Volume 7, Issue 4, August 2019, Page: 51-59
Fabrication of Closed-Cell Magnesium Composite Foam with Fine and High Roundness Pore Structure
Nannan Wang, School of Materials Science and Engineering, Hebei University of Technology, Tianjin, PR China
Jing Wang, School of Materials Science and Engineering, Hebei University of Technology, Tianjin, PR China
Xingchuan Xia, School of Materials Science and Engineering, Hebei University of Technology, Tianjin, PR China
Weimin Zhao, School of Materials Science and Engineering, Hebei University of Technology, Tianjin, PR China
Received: Jan. 2, 2019;       Accepted: Jan. 21, 2019;       Published: Oct. 16, 2019
DOI: 10.11648/j.sr.20190704.12      View  44      Downloads  10
Abstract
Though metal foams possess excellent overall performances, its performances behave quite different due to its apparent aperture difference of pores diameter, pores roundness and significant macrostructure flaws, such as sharp edged pores and incomplete cell walls. It is meaningful to reduce macrostructure defects or improve pores structure uniformity of metal foams from the view point of practical applications. In this work, different thickening agents were added into AZ31B magnesium composite foams to balance foaming process and improve the homogeneity of pore diameter, pore roundness and cell wall integrity.
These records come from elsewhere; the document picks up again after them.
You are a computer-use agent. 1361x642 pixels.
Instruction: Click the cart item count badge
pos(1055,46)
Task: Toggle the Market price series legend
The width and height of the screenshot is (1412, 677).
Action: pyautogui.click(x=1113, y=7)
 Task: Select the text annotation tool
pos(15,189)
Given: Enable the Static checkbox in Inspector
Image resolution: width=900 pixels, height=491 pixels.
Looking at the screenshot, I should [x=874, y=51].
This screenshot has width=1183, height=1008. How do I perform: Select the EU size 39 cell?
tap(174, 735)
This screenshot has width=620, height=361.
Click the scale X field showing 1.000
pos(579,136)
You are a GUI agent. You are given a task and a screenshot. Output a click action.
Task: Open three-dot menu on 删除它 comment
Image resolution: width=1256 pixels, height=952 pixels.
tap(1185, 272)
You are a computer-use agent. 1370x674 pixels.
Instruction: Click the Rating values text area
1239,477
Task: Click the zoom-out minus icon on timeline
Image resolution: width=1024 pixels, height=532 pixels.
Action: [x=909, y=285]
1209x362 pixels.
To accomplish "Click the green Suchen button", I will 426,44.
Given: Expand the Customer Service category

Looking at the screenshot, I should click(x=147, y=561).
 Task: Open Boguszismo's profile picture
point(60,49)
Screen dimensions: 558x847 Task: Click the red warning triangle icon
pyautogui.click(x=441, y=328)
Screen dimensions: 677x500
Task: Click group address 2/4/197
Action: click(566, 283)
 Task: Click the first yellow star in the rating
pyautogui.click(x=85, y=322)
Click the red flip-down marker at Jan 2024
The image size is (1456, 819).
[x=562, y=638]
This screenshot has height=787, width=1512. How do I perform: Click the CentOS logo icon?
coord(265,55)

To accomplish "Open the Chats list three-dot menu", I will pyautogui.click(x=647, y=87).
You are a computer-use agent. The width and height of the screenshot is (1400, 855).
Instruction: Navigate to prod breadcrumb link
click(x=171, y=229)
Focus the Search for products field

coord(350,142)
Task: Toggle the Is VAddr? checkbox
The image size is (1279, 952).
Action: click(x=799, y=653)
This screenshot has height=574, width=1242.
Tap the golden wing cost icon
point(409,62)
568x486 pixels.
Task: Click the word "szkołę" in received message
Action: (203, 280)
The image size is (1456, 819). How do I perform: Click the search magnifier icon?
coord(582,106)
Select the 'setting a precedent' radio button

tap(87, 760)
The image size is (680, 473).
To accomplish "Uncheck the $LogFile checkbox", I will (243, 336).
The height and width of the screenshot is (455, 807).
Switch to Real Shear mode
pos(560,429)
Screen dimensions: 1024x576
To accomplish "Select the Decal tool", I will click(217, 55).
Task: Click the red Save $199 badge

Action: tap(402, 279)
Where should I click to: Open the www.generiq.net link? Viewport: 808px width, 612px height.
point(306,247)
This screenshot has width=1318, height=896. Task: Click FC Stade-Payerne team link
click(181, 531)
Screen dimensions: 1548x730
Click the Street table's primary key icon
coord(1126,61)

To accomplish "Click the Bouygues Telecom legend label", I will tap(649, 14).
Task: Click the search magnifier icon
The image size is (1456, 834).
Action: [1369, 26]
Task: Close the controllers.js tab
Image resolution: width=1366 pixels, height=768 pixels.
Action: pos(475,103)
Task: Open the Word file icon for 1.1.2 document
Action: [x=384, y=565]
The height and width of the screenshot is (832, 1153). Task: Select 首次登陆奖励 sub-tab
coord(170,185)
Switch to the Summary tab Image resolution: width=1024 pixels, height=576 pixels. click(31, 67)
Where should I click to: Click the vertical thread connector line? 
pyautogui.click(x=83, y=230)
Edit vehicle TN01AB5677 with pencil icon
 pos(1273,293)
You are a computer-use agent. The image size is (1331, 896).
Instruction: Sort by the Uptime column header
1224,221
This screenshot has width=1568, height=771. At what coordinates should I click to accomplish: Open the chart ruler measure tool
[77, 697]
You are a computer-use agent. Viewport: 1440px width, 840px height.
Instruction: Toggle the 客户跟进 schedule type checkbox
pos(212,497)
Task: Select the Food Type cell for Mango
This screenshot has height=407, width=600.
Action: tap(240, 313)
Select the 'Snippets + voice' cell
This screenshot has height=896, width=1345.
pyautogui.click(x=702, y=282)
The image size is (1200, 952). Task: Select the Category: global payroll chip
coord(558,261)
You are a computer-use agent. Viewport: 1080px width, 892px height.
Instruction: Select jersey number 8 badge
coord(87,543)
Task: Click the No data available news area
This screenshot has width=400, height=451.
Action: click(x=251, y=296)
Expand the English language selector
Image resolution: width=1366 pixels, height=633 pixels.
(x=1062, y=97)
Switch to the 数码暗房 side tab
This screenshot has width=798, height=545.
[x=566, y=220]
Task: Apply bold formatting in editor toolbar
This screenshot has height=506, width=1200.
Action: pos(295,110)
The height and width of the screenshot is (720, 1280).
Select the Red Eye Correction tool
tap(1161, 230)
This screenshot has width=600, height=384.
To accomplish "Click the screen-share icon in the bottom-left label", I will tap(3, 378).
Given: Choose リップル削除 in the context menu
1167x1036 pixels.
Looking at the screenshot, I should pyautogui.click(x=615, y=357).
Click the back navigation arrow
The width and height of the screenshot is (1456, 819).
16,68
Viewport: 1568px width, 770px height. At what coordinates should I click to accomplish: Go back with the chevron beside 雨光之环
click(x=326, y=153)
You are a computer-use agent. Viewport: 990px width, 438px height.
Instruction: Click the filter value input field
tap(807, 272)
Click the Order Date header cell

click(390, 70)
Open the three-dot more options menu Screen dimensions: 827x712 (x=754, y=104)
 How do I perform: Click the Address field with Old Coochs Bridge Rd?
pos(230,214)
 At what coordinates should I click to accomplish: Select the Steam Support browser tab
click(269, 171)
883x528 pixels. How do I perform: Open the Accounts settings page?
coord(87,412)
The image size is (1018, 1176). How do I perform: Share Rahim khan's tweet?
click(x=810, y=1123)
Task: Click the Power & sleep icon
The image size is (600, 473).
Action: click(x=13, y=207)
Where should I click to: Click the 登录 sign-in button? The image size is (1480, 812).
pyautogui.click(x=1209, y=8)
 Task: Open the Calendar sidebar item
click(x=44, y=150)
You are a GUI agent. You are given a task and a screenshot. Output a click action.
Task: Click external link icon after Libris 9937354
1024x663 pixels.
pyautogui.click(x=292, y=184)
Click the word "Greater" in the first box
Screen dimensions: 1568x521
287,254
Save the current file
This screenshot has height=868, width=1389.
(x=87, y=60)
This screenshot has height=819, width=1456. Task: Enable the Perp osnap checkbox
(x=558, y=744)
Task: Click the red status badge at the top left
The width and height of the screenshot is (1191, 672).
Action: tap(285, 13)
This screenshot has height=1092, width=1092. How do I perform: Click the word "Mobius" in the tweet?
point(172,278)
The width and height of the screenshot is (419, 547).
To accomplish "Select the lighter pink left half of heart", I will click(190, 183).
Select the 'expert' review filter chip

The results showed that pore diameter, roundness of the pores and integrity of cell walls were obviously influenced by thickening agents. Based on a large number of experimental results, calcium granules and magnesium cerium intermediate alloy were used to control the number and morphology of solid particles in magnesium melt, and a kind of magnesium composite foams with fine roundness pores and complete cell wall structure were obtained.
Keywords
Magnesium Matrix Composite Foam, Spatial Structure, Solid Particles, Ceramic Microspheres
To cite this article
Nannan Wang, Jing Wang, Xingchuan Xia, Weimin Zhao, Fabrication of Closed-Cell Magnesium Composite Foam with Fine and High Roundness Pore Structure, Science Research. Vol. 7, No. 4, 2019, pp. 51-59. doi: 10.11648/j.sr.20190704.12
Copyright
Copyright © 2019 Authors retain the copyright of this article.
This article is an open access article distributed under the Creative Commons Attribution License (http://creativecommons.org/licenses/by/4.0/) which permits unrestricted use, distribution, and reproduction in any medium, provided the original work is properly cited.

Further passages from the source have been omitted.